Monday, April 11, 2016

Don't come too close to the stars if you are a super-Earth

Artist's impression of a hot super-Earth being stripped of it's atmosphere due to being too close to the mother planet.
Image credit: Peter Devine


Coming too close to the fire will get your fingers burnt. This is also valid for exoplanets orbiting remote stars. Mia S. Lundkvist et al; many affiliated with SAC, have shown that it is also true in the real world. Recent paper titled "Hot super-Earths stripped by their host stars" in Nature Communications.

Coming too close to the fire will get your fingers burnt. This old adage is also valid for exoplanets orbiting remote stars. This is not a big surprise to anyone in the astronomical business, and theoretical calculations have already pointed this out. Now Mia S. Lundkvist and a group of astronomers, of which many are affiliated with the Stellar Astrophysics Centre at Aarhus University, Denmark, have shown that it is also true in the real world.

In the newly published paper titled "Hot super-Earths stripped by their host stars" in Nature Communications the researchers explain their methods and results.

What goes wrong for the super-Earths?

Planets with diameters beetween 2.2 and 3.8 times bigger than the Earth, and orbiting so close to their parent star that they recieve more than 650 times more starlight than what we on Earth recieve from the Sun, will loose their atmospheres due to the intense high energetic radiation from the star. The outer layers of these planets, consisting of a rocky core and a thick atmosphere of gasses, will be heated by the radiation, causing the volatile materials to boil away and disappear into space, leaving the 'naked' planetary cores. It might be compared to being far too close to a hair dryer on full heating power. For the discovery the researchers have been using data from the NASA Kepler mission. Head author Mia S. Lundkvist explains: "The lack of warm planets slightly larger than the Earth, has been suspected for some time. Our results have finally confirmed what theory predicts." Mia adds: "These results are an important step towards understanding how planetary systems evolve. Studying our own Solar system has not helped in this connection. We do not have this type of planets here. Planets Uranus and Neptune are of the right sizes, but they orbit far from the Sun, in much colder regions."


In a diagram like this, with exoplanets placed according to size along the vertical axis and radiation flux along the horizontal axis, the astronomers have discovered a 'desert' where no planets exist. This is the hatched area to the right. 


How do we know?


How close an exoplanet can approach it's star before the volatile constituents boil up and are blown away into space can be calculated from theory.

A missing group of exoplanets in the "exoplanets' zoo" has therefore been expected. The new results from the team of researchers now confirm this, using asteroseismology. In ordinary seismology, geologists study the innards of the Earth using oscillations caused by earthquakes and explosions. Asteroseismology is a bit of the same. A stars is an enormous ball of hot gasses, and it vibrates like a huge bell or a salad bowl of crystal. These vibrations or oscillations can be observed by Kepler, as very small changes in the light output of the star enable the astronomers to 'see' into the star.

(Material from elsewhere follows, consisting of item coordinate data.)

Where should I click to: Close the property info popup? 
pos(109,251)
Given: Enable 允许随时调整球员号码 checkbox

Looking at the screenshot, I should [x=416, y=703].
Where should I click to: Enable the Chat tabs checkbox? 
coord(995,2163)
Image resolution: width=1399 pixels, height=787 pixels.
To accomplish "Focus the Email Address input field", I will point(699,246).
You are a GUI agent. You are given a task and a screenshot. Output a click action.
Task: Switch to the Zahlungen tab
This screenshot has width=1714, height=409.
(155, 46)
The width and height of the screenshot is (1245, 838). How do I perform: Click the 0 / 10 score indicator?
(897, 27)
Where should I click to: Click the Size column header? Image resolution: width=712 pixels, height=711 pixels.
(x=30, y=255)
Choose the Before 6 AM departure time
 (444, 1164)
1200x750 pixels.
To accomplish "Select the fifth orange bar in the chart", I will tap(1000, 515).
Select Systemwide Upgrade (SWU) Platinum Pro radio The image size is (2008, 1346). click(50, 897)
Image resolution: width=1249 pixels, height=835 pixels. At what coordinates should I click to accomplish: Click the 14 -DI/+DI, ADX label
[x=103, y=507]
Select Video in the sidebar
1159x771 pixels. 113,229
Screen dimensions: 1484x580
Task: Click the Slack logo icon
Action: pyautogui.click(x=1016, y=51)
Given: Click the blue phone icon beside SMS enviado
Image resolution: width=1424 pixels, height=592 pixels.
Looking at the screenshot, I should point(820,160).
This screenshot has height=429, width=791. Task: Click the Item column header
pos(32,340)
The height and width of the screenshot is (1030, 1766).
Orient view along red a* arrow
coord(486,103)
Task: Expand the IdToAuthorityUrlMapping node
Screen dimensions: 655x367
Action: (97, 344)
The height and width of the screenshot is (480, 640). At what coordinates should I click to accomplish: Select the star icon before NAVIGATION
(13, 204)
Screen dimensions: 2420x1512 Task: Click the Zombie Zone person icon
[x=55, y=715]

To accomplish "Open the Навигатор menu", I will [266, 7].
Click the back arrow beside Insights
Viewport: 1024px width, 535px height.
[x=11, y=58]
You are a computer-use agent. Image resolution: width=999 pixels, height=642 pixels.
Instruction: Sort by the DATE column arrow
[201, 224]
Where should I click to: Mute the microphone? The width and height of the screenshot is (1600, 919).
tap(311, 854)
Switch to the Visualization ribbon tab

Kepler has observed some 2 000 exoplanets, and more are due in the future. The planets are discovered because the cast a small 'shadow' for a few hours while transiting in front of the star, as seen from Earth. By combining measurements of these transits with asteroseismology, the diameter of the planet and the flux, i.e. the total radiation from the star, it receives can be calculated with much higher precision than has previously been possible. Mia S. Lundkvist explains: "We have used asteroseismology as a very good ruler, enabling us to determine the sizes of the exoplanets together with with the flux recieved from their stars."

Confirmation of 'The Desert'

Out of the group of authors, 29 in total most are or have been asociated with the Stellar Astrophysics Centre at Aarhus University, Denmark.

Head author is the young PhD Mia S. Lundkvist, presently working at Zentrum für Astronomie at Heidelberg University, Germany. Mia Lundkvist comments: "For some time we have known that this 'desert' should be there, but now we can see that it is true, after having worked through asteroseismic Kepler data from 102 stars and having calculated 10 million possible scenaria to ensure that what we see here is not only statistical fluctuations. The 'desert' is there, and it is exactly where we expected it to be."

What happens to the stripped planets?

If all the volatiles around a super-Earth have been blown away, what is left? The heavier elements, forming the nucleus of the original planet, will hardly be stripped away by even the strongest stellar radiation, causing the researchers to expect that these 'naked' planetary remnants can be detected and characterized in the future. One of the tools for that will be NASA's TESS mission to be launched in 2017.